→ Work to complete:
1. In the passage on Romney's fundraiser remarks, at whose home did Romney make the statements?
2. Reproduce word for word the part of the passage on Romney's fundraiser remarks starting at "One of the sidebar" and ending at "Zionism and Islamophobia.".

→ Text provided:
*** Begin section ***
One of the sidebar stories to Mitt Romney’s self-destructive comments about half of the U.S. being entitled, the Palestinians wanting the destruction of Israel and the need to keep the status quo in Israel/Palestine is that he made the statements at the home of Marc Leder, a wealthy 50-year-old in the private equity industry. Leder and some of the other donors there have funded Jewish causes as well as politicians who espouse right-wing Zionism and Islamophobia.

Of course Romney has raised money from lots of rich right-wingers– so it may be strictly coincidence that the most explosive story of the campaign came when he was speaking in front of a Jewish crowd. But it is surely yet another example of how Israel plays a major role in the financing of political campaigns– or as Jim Besser of the Jewish Week said, “While Jewish voting isn’t very Israel-focused, Jewish campaign giving is — and especially the mega-giving that is playing a bigger role than ever in Election 2012.”

Indeed, Romney’s statements to the crowd about the peace process may have been scripted by another one of his pro-Israel givers, Sheldon Adelson, as the Jewish Telegraphic Agency notes.  (In August of this year, The Daily Beast reported that Adelson has ”asked Romney to state publicly that Israeli-Palestinian peace talks are a waste of time because the Palestinians are unwilling to make peace”–which is pretty much what Romney said at the fundraiser. While the story was reported after the Romney fundraiser in Boca Raton took place, Adelson has been meeting and speaking with Romney since February.
*** End section ***
→ Data to examine:
*** Begin section ***
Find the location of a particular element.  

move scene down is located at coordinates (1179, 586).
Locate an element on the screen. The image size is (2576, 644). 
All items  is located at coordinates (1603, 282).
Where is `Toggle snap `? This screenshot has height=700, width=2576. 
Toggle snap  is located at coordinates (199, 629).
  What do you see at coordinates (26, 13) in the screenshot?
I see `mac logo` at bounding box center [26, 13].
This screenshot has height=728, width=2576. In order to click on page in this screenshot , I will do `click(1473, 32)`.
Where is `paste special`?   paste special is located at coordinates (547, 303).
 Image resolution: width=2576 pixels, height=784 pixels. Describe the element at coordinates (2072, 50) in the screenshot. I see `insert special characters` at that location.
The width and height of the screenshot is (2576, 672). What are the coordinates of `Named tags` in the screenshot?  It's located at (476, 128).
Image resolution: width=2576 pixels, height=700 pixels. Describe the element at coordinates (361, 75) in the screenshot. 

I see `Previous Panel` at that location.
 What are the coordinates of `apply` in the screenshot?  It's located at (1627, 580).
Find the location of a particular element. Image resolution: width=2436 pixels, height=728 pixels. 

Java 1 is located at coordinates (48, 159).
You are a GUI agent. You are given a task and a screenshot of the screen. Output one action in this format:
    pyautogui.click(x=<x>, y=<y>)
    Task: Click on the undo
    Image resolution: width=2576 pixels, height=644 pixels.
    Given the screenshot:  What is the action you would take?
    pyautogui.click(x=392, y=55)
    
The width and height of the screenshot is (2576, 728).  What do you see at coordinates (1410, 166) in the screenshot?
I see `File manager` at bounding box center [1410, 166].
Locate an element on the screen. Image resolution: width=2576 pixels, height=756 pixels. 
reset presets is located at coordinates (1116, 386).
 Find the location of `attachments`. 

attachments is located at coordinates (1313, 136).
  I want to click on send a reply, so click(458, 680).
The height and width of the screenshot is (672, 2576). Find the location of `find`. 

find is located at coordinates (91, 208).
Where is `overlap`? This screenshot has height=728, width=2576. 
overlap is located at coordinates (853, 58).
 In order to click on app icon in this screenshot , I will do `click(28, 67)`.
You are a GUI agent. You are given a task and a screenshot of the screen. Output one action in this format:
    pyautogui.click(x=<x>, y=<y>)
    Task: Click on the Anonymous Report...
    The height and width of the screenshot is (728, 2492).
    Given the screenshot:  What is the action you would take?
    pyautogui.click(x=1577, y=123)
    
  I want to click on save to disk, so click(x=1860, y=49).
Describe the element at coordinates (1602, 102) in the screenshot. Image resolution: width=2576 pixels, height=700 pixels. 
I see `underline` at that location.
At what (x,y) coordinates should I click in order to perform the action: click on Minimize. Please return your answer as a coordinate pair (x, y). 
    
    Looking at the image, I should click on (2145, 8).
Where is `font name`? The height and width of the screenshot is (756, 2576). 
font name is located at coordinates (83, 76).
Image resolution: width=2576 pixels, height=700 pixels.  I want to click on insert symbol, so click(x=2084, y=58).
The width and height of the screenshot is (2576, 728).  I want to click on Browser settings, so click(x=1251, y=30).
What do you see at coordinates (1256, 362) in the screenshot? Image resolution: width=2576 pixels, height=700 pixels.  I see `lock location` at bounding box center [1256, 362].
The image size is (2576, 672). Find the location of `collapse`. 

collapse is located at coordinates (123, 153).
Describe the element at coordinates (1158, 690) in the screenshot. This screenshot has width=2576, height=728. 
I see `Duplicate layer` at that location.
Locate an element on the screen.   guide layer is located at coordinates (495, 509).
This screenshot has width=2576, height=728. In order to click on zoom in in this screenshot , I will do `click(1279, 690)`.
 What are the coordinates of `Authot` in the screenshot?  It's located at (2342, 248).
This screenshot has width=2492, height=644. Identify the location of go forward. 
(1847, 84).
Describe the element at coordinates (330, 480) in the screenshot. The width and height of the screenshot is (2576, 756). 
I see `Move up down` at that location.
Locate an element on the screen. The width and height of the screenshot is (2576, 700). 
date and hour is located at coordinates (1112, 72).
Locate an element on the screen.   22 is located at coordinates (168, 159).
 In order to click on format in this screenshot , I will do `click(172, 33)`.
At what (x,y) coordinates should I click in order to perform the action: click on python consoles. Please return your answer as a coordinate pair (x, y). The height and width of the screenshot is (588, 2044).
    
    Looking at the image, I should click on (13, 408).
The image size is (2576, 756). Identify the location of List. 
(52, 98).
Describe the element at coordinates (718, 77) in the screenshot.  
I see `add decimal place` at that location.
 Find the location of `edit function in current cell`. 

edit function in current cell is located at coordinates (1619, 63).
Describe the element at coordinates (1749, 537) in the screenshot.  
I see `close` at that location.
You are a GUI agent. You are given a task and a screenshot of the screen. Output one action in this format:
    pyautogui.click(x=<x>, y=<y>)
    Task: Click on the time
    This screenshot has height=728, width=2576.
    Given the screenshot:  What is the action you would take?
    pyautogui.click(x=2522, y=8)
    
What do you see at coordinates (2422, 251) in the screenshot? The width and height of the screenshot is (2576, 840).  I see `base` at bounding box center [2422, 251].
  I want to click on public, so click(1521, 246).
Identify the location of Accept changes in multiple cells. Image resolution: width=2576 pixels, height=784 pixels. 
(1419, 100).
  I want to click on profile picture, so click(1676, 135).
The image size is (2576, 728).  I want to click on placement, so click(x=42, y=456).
*** End section ***
→ Solutions by task:
1. He made them at the home of Marc Leder, a wealthy 50-year-old in the private equity industry.

2.
One of the sidebar stories to Mitt Romney’s self-destructive comments about half of the U.S. being entitled, the Palestinians wanting the destruction of Israel and the need to keep the status quo in Israel/Palestine is that he made the statements at the home of Marc Leder, a wealthy 50-year-old in the private equity industry. Leder and some of the other donors there have funded Jewish causes as well as politicians who espouse right-wing Zionism and Islamophobia.